Send back the listing, word for word.
_____
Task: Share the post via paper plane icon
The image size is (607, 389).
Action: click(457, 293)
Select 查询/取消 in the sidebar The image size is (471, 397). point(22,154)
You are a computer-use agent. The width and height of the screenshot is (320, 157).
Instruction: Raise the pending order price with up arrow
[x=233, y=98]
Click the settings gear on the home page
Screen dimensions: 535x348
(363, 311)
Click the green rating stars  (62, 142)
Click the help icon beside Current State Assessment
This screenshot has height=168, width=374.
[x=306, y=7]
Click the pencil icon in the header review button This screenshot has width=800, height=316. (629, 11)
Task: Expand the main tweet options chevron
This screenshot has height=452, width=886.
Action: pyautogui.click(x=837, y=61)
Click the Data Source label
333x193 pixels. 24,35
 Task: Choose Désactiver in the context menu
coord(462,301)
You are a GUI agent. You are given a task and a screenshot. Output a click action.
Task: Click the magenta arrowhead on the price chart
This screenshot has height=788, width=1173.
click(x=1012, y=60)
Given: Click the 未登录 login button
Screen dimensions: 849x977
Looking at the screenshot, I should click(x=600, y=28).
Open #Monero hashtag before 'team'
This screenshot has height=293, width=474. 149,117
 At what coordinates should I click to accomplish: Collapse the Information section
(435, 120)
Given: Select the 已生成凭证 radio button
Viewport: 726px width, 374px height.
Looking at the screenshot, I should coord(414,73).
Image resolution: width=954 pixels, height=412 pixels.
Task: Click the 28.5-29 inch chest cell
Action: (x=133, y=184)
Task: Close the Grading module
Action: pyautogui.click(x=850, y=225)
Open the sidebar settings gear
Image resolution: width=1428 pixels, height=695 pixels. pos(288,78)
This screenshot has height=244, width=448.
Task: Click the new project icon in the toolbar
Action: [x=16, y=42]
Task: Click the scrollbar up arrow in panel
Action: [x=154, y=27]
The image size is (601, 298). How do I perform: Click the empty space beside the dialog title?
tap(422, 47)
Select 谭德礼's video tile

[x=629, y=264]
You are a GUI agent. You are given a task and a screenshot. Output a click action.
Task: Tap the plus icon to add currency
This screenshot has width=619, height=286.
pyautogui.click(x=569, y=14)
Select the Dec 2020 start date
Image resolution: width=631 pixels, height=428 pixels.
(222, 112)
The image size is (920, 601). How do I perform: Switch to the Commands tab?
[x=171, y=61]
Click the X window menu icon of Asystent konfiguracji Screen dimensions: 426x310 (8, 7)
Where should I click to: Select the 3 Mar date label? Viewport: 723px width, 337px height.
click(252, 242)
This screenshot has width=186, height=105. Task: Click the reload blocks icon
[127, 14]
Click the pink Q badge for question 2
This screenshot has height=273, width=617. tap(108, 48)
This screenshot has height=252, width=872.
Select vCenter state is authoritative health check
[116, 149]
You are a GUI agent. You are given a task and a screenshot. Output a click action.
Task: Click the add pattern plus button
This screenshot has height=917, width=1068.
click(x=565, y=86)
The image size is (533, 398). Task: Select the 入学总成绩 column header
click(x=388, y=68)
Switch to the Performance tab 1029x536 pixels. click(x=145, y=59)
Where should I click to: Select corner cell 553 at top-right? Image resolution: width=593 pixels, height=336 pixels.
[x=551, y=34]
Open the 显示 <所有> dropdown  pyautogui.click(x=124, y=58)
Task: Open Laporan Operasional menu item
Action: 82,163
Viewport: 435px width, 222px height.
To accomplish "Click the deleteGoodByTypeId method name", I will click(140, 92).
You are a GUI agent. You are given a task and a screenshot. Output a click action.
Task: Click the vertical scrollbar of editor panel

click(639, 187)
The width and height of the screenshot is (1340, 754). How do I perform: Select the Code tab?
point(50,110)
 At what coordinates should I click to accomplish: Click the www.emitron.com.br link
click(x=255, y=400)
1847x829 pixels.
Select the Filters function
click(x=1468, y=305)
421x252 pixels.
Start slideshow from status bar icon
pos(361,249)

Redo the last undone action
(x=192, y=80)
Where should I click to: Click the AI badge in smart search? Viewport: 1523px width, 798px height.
_____
- **Task result**
Task: Share the post via paper plane icon
The image size is (607, 389).
Action: click(457, 293)
Select 查询/取消 in the sidebar The image size is (471, 397). point(22,154)
You are a computer-use agent. The width and height of the screenshot is (320, 157).
Instruction: Raise the pending order price with up arrow
[x=233, y=98]
Click the settings gear on the home page
Screen dimensions: 535x348
(363, 311)
Click the green rating stars  (62, 142)
Click the help icon beside Current State Assessment
This screenshot has height=168, width=374.
[x=306, y=7]
Click the pencil icon in the header review button This screenshot has width=800, height=316. (629, 11)
Task: Expand the main tweet options chevron
This screenshot has height=452, width=886.
Action: pyautogui.click(x=837, y=61)
Click the Data Source label
333x193 pixels. 24,35
 Task: Choose Désactiver in the context menu
coord(462,301)
You are a GUI agent. You are given a task and a screenshot. Output a click action.
Task: Click the magenta arrowhead on the price chart
This screenshot has height=788, width=1173.
click(x=1012, y=60)
Given: Click the 未登录 login button
Screen dimensions: 849x977
Looking at the screenshot, I should click(x=600, y=28).
Open #Monero hashtag before 'team'
This screenshot has height=293, width=474. 149,117
 At what coordinates should I click to accomplish: Collapse the Information section
(435, 120)
Given: Select the 已生成凭证 radio button
Viewport: 726px width, 374px height.
Looking at the screenshot, I should coord(414,73).
Image resolution: width=954 pixels, height=412 pixels.
Task: Click the 28.5-29 inch chest cell
Action: (x=133, y=184)
Task: Close the Grading module
Action: pyautogui.click(x=850, y=225)
Open the sidebar settings gear
Image resolution: width=1428 pixels, height=695 pixels. pos(288,78)
This screenshot has height=244, width=448.
Task: Click the new project icon in the toolbar
Action: [x=16, y=42]
Task: Click the scrollbar up arrow in panel
Action: [x=154, y=27]
The image size is (601, 298). How do I perform: Click the empty space beside the dialog title?
tap(422, 47)
Select 谭德礼's video tile

[x=629, y=264]
You are a GUI agent. You are given a task and a screenshot. Output a click action.
Task: Tap the plus icon to add currency
This screenshot has width=619, height=286.
pyautogui.click(x=569, y=14)
Select the Dec 2020 start date
Image resolution: width=631 pixels, height=428 pixels.
(222, 112)
The image size is (920, 601). How do I perform: Switch to the Commands tab?
[x=171, y=61]
Click the X window menu icon of Asystent konfiguracji Screen dimensions: 426x310 (8, 7)
Where should I click to: Select the 3 Mar date label? Viewport: 723px width, 337px height.
click(252, 242)
This screenshot has width=186, height=105. Task: Click the reload blocks icon
[127, 14]
Click the pink Q badge for question 2
This screenshot has height=273, width=617. tap(108, 48)
This screenshot has height=252, width=872.
Select vCenter state is authoritative health check
[116, 149]
You are a GUI agent. You are given a task and a screenshot. Output a click action.
Task: Click the add pattern plus button
This screenshot has height=917, width=1068.
click(x=565, y=86)
The image size is (533, 398). Task: Select the 入学总成绩 column header
click(x=388, y=68)
Switch to the Performance tab 1029x536 pixels. click(x=145, y=59)
Where should I click to: Select corner cell 553 at top-right? Image resolution: width=593 pixels, height=336 pixels.
[x=551, y=34]
Open the 显示 <所有> dropdown  pyautogui.click(x=124, y=58)
Task: Open Laporan Operasional menu item
Action: 82,163
Viewport: 435px width, 222px height.
To accomplish "Click the deleteGoodByTypeId method name", I will click(140, 92).
You are a GUI agent. You are given a task and a screenshot. Output a click action.
Task: Click the vertical scrollbar of editor panel

click(639, 187)
The width and height of the screenshot is (1340, 754). How do I perform: Select the Code tab?
point(50,110)
 At what coordinates should I click to accomplish: Click the www.emitron.com.br link
click(x=255, y=400)
1847x829 pixels.
Select the Filters function
click(x=1468, y=305)
421x252 pixels.
Start slideshow from status bar icon
pos(361,249)

Redo the last undone action
(x=192, y=80)
Where should I click to: Click the AI badge in smart search? Viewport: 1523px width, 798px height.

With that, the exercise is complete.